Oshidari, who was appointed to the position in May, said that despite agreements in the Darfur region between the government and part of the rebel army, Sudan's political situation has deteriorated.
"Areas where we provided food last year can no longer be reached due to security reasons. Things have gotten worse," Oshidari said.
Since the defective peace agreement was signed in May, scuffles between rebel factions have created a precarious condition in trying to help the 6.1 million people in immediate need of food assistance.
Twelve local volunteer members have been killed in the last four months and aid delivery trucks been repeatedly attacked by bandits.
According to Oshidari, the program may have no choice but to airdrop food, which will cost more than double the expense of ground transportation.
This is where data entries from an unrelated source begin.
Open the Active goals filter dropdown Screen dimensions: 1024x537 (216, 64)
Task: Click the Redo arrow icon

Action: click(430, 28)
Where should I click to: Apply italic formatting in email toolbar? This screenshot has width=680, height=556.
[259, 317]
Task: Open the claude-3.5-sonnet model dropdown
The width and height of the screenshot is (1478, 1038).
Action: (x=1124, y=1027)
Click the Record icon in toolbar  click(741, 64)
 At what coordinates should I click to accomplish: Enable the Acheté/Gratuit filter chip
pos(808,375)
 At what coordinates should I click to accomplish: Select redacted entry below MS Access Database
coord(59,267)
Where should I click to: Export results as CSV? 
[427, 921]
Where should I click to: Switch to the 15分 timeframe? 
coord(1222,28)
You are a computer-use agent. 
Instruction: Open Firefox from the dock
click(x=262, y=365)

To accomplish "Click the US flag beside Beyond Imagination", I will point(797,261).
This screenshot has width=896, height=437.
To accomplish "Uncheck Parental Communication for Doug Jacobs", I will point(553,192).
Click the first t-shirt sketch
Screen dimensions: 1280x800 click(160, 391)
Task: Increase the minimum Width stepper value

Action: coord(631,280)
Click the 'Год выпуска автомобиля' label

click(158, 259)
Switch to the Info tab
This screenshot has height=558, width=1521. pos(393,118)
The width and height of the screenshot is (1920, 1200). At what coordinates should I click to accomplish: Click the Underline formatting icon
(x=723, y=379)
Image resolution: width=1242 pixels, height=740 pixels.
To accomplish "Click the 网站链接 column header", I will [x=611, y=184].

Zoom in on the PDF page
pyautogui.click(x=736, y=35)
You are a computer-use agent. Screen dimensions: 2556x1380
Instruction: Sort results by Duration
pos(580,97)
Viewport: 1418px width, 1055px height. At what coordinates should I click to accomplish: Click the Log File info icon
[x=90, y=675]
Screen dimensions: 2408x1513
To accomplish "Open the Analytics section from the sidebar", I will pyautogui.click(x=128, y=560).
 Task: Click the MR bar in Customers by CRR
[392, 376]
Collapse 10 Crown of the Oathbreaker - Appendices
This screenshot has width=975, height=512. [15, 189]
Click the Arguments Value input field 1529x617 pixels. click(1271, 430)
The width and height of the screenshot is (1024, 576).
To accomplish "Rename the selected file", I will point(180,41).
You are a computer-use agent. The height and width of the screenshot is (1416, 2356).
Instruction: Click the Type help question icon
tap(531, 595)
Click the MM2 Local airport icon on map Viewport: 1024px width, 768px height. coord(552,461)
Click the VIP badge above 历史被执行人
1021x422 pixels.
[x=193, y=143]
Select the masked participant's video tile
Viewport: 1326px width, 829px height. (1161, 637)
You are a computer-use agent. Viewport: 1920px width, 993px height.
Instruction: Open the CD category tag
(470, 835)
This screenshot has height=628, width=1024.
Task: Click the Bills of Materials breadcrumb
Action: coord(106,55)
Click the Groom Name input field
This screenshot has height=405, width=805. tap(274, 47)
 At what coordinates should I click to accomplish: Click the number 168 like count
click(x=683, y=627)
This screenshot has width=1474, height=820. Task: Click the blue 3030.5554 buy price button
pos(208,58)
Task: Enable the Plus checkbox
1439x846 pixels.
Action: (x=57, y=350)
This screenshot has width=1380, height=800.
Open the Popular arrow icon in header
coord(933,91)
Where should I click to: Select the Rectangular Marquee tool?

But to do this the WFP will need much more assistance from the international community, including Japan, Oshidari said.
In comparison to the United States, which contributes about half of the annual $960 million needed in Sudan for food aid, road repairs and air services, Japan has donated about $30 million since July 2005.
"The tragic situation in Sudan has not been acknowledged by many Japanese because it hasn't received sufficient coverage by the media," Oshidari said, suggesting additional exposure would help the government and the people give the matter consideration.
"As much as it is important to tell the tragic side of the story, I think it would be significant to show how international aid has actually helped the people of Sudan," he added.